Жизнеописания наиболее знаменитых живописцев, ваятелей и зодчих
Шрифт:
Вскоре после этого, поразмыслив о том, что витражное искусство далеко не вечно, так как работы подобного рода постоянно портятся, у него возникло желание заняться живописью. И потому он взял заказ у попечителей этого епископства расписать фресками три огромнейших свода, полагая, что оставит этим по себе память. Аретинцы же в награду подарили ему для прожития именье с очень хорошими постройками, принадлежавшее раньше братству Санта Мариа делла Мизерикордиа и расположенное неподалеку от города, и постановили по окончании названной работы произвести ее оценку каким-либо уважаемым художником, чтобы попечители с ним должным образом за все расплатились. И потому собрался он с духом показать себя в этом наподобие того, что Микеланджело сделал в капелле, и начал писать фигуры огромнейшего роста. И желание добиться в этом искусстве превосходства охватило его с такой силой, что, хотя было ему уже пятьдесят лет, он стал писать с каждой вещью все лучше и лучше, показав, что знает и понимает, что такое красота, а не только забавляется тем, что подражает хорошим образцам.
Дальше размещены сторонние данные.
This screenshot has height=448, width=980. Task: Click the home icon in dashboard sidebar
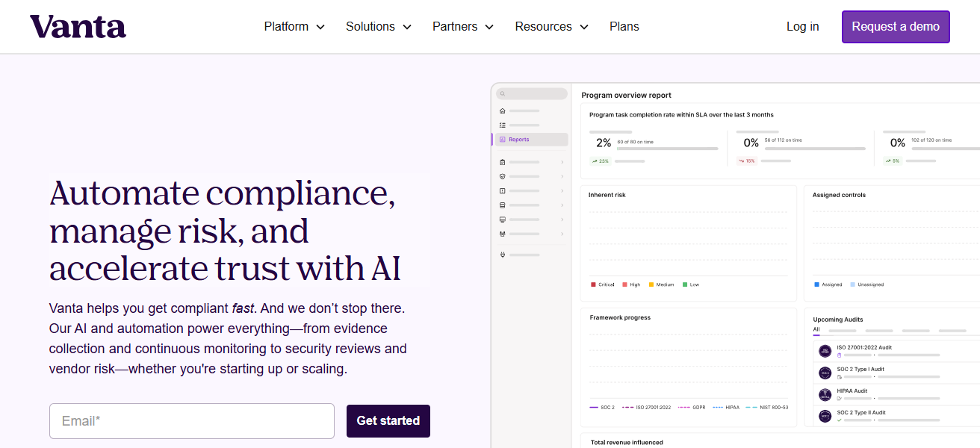click(x=503, y=111)
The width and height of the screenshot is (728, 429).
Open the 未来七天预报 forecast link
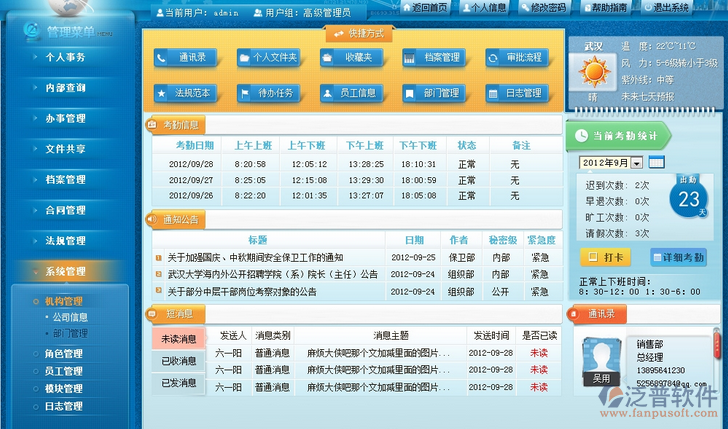tap(649, 96)
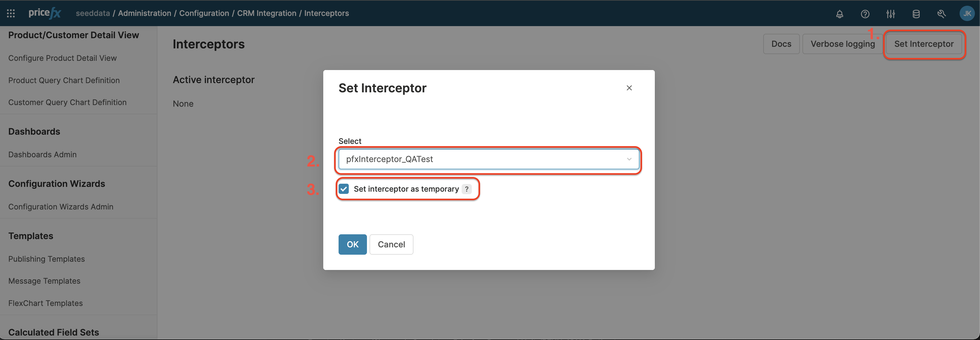The height and width of the screenshot is (340, 980).
Task: Open the app launcher grid icon
Action: [x=11, y=14]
Он изобразил там также и начальные сцены Нового Завета, подобно тому как раньше на трех больших сводах он изобразил начало Ветхого Завета, и потому мне хочется думать, что всякий талант, стремящийся достичь совершенства, может (если только он не пожалеет трудов) дойти до пределов, положенных каждой
Правда, работа эта сначала его испугала как своими размерами, так и потому, что раньше он таких вещей не делал, что и заставило его вызвать из Рима мастера Иоанна, французского миниатюриста, который, приехав в Ареццо, под руководством приора очень тщательно расписал фреской одну из верхних люнет в церкви Сант Антонио, изобразив там Христа, а для того же сообщества — хоругвь, которую носят в процессиях. И то и другое было исполнено им с большим старанием. В это же самое время приор сделал глазок в церкви Сан Франческо на ее переднем фасаде. В этой большой работе он изобразил папу в консистории и собрание кардиналов, куда св. Франциск приносит в январе розы, отправившись в Рим для утверждения устава; он показал в ней большое понимание композиции, ибо поистине можно сказать, что для этого он был и создан, и пусть ни один художник и не помышляет о том, чтобы с ним сравниться в обилии изображенных им фигур или в изяществе их исполнения.
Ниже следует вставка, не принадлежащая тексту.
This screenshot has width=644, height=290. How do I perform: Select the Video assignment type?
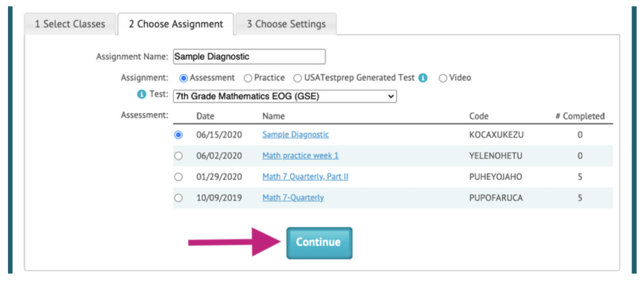tap(443, 78)
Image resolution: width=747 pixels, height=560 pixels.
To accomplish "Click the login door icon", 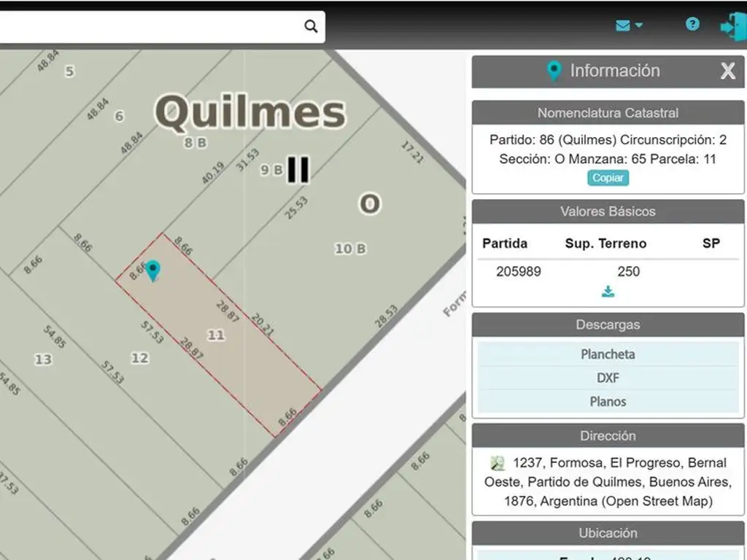I will click(x=732, y=26).
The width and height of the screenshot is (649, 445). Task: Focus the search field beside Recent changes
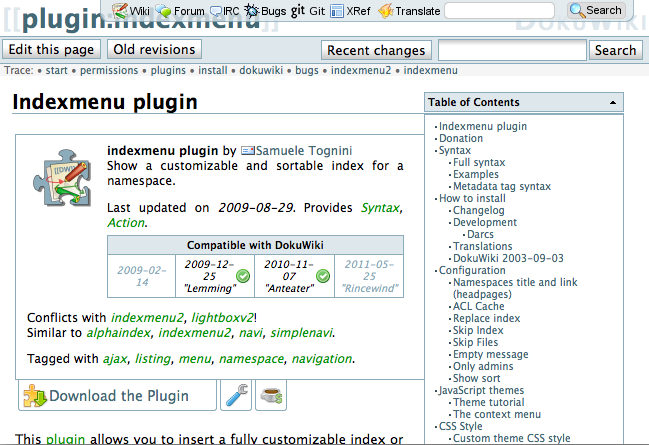[512, 50]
Для этого же города им было выполнено бесчисленное множество прекраснейших витражей, как то: в церкви Мадонна делле Лагриме большой глазок с Успением Богоматери и апостолами, другой прекраснейший витраж с Благовещением, глазок с Обручением и еще один со св. Иеронимом для шпажных мастеров. Равным образом и в нижней церкви еще три окна, а в церкви Сан Джироламо очень красивый глазок с Рождеством Христовым, и еще один в церкви Сан Рокко.
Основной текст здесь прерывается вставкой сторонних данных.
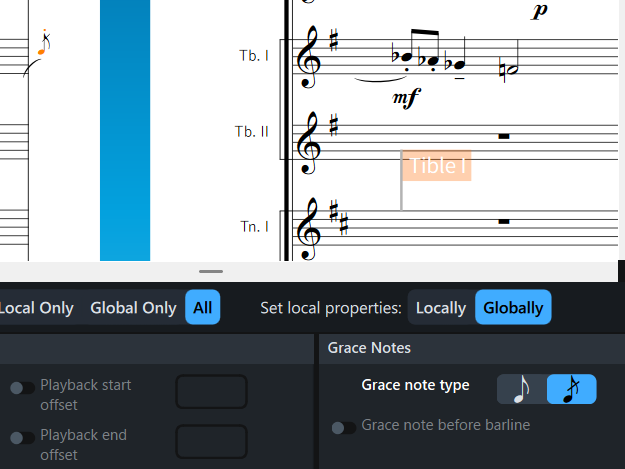
Task: Select the mf dynamic marking
Action: click(x=406, y=97)
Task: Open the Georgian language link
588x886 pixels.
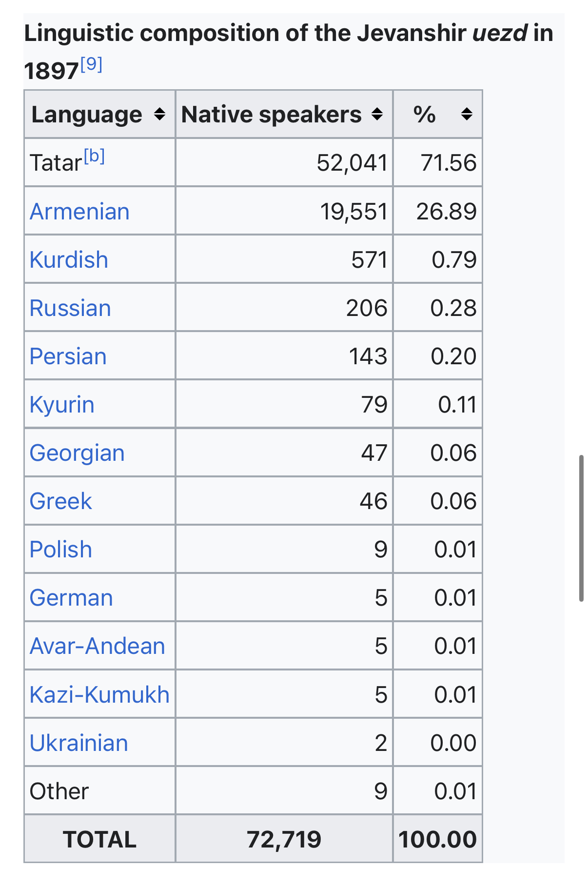Action: coord(77,453)
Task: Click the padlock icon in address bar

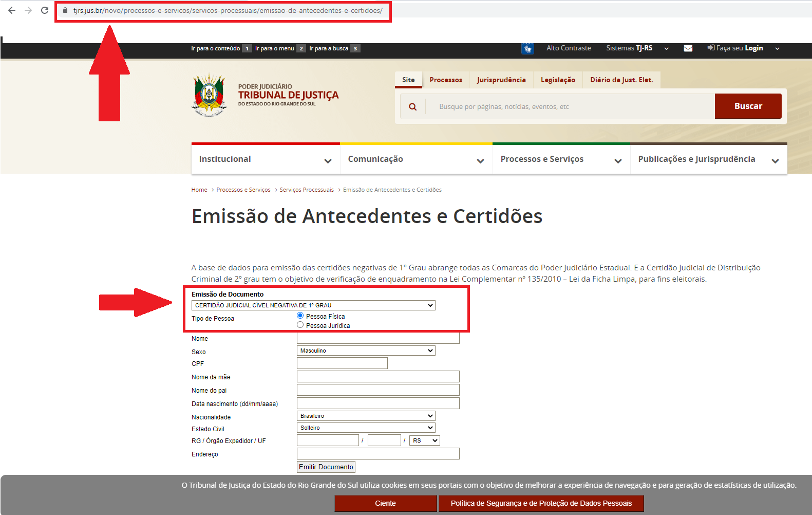Action: [65, 10]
Он их рассылал и в другие места, как, например, в Кастильон дель Лаго и во Флоренцию по заказу Лодовико Каппони для церкви Санта Феличита, там, где находится образ, написанный на дереве превосходнейшим живописцем Якопо Понтормо, а в капелле его же работы маслом по стене, фреской, а также по дереву. Один витраж попал в руки братьев во Христе, занимавшихся во Флоренции этим делом, и они разобрали его на части, чтобы посмотреть, как это делается, а многие кусочки стали вынимать для образца и снова вставлять и в конце же концов все перепутали.
Но ему хотелось писать и маслом, и в аретинской церкви Сан Франческо он для капеллы Зачатия написал образ, где очень хорошо исполнены одежды, а многие лица так живы и прекрасны, что он приобрел за это вечную славу, так как это была первая его работа, написанная маслом.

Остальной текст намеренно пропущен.